▸ Provided records:

================

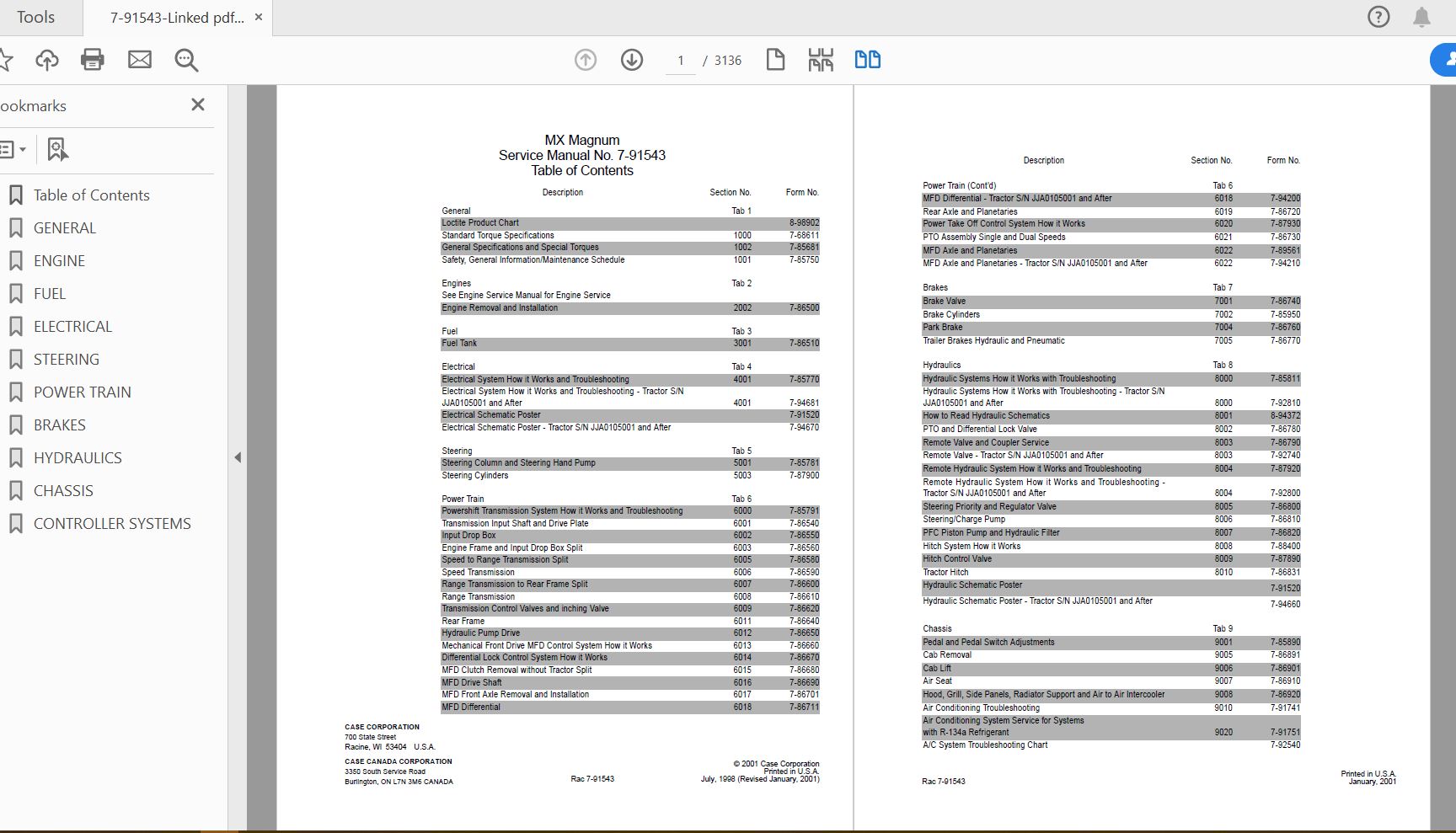Open the Find text tool

coord(186,60)
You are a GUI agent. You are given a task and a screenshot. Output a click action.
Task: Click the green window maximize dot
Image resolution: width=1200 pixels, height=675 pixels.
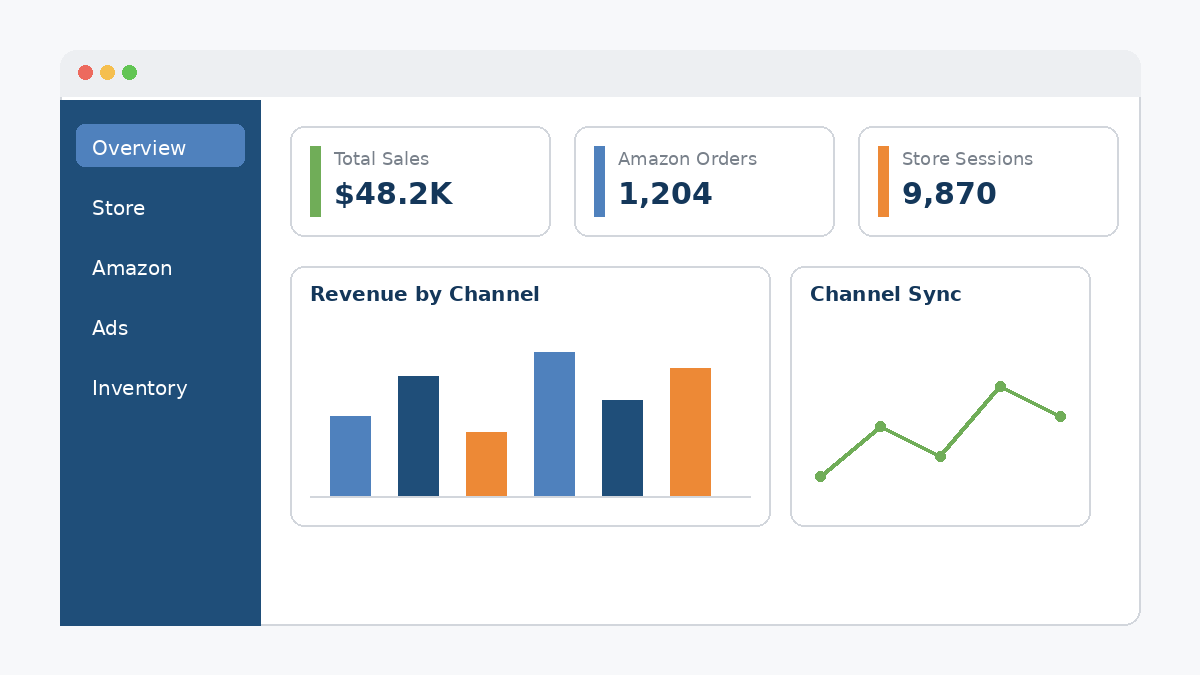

================

▸ Your objective: Retype the listing above from the line with "You are a GUI" through the end of the listing, and leave the pictures out.

▸ Answer to the exercise:
You are a GUI agent. You are given a task and a screenshot. Output a click action.
Task: Click the green window maximize dot
Image resolution: width=1200 pixels, height=675 pixels.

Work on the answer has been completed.